[[ Task material open ]]

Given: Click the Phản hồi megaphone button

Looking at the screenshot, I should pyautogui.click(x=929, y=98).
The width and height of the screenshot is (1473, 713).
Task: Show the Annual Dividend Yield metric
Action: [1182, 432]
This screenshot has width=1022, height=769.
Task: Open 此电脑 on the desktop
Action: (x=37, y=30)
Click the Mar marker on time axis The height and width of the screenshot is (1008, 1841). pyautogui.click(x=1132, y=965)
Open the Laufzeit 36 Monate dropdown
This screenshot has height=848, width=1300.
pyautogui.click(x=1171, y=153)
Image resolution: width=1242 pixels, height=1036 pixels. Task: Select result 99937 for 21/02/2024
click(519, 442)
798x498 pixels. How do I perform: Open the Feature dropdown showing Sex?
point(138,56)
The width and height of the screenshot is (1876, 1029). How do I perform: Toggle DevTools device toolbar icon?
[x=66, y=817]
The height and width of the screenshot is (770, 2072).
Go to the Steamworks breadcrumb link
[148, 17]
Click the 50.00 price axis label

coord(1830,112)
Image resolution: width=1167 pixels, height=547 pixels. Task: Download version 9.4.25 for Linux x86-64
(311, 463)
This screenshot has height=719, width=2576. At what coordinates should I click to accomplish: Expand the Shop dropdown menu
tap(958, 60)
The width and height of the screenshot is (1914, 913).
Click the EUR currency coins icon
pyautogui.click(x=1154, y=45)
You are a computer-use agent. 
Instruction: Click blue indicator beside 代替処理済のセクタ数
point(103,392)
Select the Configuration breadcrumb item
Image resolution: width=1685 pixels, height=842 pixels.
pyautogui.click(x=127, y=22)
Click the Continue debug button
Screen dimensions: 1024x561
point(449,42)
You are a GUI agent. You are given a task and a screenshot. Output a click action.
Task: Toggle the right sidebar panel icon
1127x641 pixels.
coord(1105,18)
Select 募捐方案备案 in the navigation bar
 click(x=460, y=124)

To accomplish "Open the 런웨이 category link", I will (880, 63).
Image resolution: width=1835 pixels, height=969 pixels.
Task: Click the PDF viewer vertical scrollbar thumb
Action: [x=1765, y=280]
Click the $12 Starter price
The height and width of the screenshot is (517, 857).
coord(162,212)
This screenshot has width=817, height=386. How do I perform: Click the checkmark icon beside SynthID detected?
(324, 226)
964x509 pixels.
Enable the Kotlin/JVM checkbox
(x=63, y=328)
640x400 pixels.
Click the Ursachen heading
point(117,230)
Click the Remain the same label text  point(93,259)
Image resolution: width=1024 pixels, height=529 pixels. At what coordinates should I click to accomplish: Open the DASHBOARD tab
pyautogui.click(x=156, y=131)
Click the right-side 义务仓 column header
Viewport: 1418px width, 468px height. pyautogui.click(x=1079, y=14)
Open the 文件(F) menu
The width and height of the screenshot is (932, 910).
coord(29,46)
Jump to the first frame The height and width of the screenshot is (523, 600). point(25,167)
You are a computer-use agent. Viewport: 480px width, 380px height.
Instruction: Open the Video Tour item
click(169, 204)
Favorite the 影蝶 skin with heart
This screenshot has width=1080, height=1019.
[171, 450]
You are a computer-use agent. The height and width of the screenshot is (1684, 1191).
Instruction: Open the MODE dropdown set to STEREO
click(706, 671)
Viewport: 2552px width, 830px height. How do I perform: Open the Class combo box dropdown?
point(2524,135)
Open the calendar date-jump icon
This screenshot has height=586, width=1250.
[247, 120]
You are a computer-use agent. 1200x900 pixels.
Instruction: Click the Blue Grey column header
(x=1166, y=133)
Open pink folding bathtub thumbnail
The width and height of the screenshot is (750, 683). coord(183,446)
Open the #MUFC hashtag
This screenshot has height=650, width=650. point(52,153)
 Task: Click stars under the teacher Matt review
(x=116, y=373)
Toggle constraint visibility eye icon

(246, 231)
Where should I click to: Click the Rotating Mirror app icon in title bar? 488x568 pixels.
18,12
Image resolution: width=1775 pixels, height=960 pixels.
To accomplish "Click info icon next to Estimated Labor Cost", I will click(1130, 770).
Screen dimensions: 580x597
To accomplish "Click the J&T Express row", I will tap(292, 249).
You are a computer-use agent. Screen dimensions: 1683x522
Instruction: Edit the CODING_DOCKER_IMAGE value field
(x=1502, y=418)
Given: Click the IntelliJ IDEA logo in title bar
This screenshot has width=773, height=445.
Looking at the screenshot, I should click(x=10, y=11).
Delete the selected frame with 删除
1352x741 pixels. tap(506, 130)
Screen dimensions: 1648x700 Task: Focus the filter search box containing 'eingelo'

[[ Task material closed ]]

▸ **Task brief**
Quote all of the entries verbatim.

▸ **Completed task**
Given: Click the Phản hồi megaphone button

Looking at the screenshot, I should pyautogui.click(x=929, y=98).
The width and height of the screenshot is (1473, 713).
Task: Show the Annual Dividend Yield metric
Action: [1182, 432]
This screenshot has width=1022, height=769.
Task: Open 此电脑 on the desktop
Action: (x=37, y=30)
Click the Mar marker on time axis The height and width of the screenshot is (1008, 1841). pyautogui.click(x=1132, y=965)
Open the Laufzeit 36 Monate dropdown
This screenshot has height=848, width=1300.
pyautogui.click(x=1171, y=153)
Image resolution: width=1242 pixels, height=1036 pixels. Task: Select result 99937 for 21/02/2024
click(519, 442)
798x498 pixels. How do I perform: Open the Feature dropdown showing Sex?
point(138,56)
The width and height of the screenshot is (1876, 1029). How do I perform: Toggle DevTools device toolbar icon?
[x=66, y=817]
The height and width of the screenshot is (770, 2072).
Go to the Steamworks breadcrumb link
[148, 17]
Click the 50.00 price axis label

coord(1830,112)
Image resolution: width=1167 pixels, height=547 pixels. Task: Download version 9.4.25 for Linux x86-64
(311, 463)
This screenshot has height=719, width=2576. At what coordinates should I click to accomplish: Expand the Shop dropdown menu
tap(958, 60)
The width and height of the screenshot is (1914, 913).
Click the EUR currency coins icon
pyautogui.click(x=1154, y=45)
You are a computer-use agent. 
Instruction: Click blue indicator beside 代替処理済のセクタ数
point(103,392)
Select the Configuration breadcrumb item
Image resolution: width=1685 pixels, height=842 pixels.
pyautogui.click(x=127, y=22)
Click the Continue debug button
Screen dimensions: 1024x561
point(449,42)
You are a GUI agent. You are given a task and a screenshot. Output a click action.
Task: Toggle the right sidebar panel icon
1127x641 pixels.
coord(1105,18)
Select 募捐方案备案 in the navigation bar
 click(x=460, y=124)

To accomplish "Open the 런웨이 category link", I will (880, 63).
Image resolution: width=1835 pixels, height=969 pixels.
Task: Click the PDF viewer vertical scrollbar thumb
Action: [x=1765, y=280]
Click the $12 Starter price
The height and width of the screenshot is (517, 857).
coord(162,212)
This screenshot has width=817, height=386. How do I perform: Click the checkmark icon beside SynthID detected?
(324, 226)
964x509 pixels.
Enable the Kotlin/JVM checkbox
(x=63, y=328)
640x400 pixels.
Click the Ursachen heading
point(117,230)
Click the Remain the same label text  point(93,259)
Image resolution: width=1024 pixels, height=529 pixels. At what coordinates should I click to accomplish: Open the DASHBOARD tab
pyautogui.click(x=156, y=131)
Click the right-side 义务仓 column header
Viewport: 1418px width, 468px height. pyautogui.click(x=1079, y=14)
Open the 文件(F) menu
The width and height of the screenshot is (932, 910).
coord(29,46)
Jump to the first frame The height and width of the screenshot is (523, 600). point(25,167)
You are a computer-use agent. Viewport: 480px width, 380px height.
Instruction: Open the Video Tour item
click(169, 204)
Favorite the 影蝶 skin with heart
This screenshot has width=1080, height=1019.
[171, 450]
You are a computer-use agent. The height and width of the screenshot is (1684, 1191).
Instruction: Open the MODE dropdown set to STEREO
click(706, 671)
Viewport: 2552px width, 830px height. How do I perform: Open the Class combo box dropdown?
point(2524,135)
Open the calendar date-jump icon
This screenshot has height=586, width=1250.
[247, 120]
You are a computer-use agent. 1200x900 pixels.
Instruction: Click the Blue Grey column header
(x=1166, y=133)
Open pink folding bathtub thumbnail
The width and height of the screenshot is (750, 683). coord(183,446)
Open the #MUFC hashtag
This screenshot has height=650, width=650. point(52,153)
 Task: Click stars under the teacher Matt review
(x=116, y=373)
Toggle constraint visibility eye icon

(246, 231)
Where should I click to: Click the Rotating Mirror app icon in title bar? 488x568 pixels.
18,12
Image resolution: width=1775 pixels, height=960 pixels.
To accomplish "Click info icon next to Estimated Labor Cost", I will click(1130, 770).
Screen dimensions: 580x597
To accomplish "Click the J&T Express row", I will tap(292, 249).
You are a computer-use agent. Screen dimensions: 1683x522
Instruction: Edit the CODING_DOCKER_IMAGE value field
(x=1502, y=418)
Given: Click the IntelliJ IDEA logo in title bar
This screenshot has width=773, height=445.
Looking at the screenshot, I should click(x=10, y=11).
Delete the selected frame with 删除
1352x741 pixels. tap(506, 130)
Screen dimensions: 1648x700 Task: Focus the filter search box containing 'eingelo'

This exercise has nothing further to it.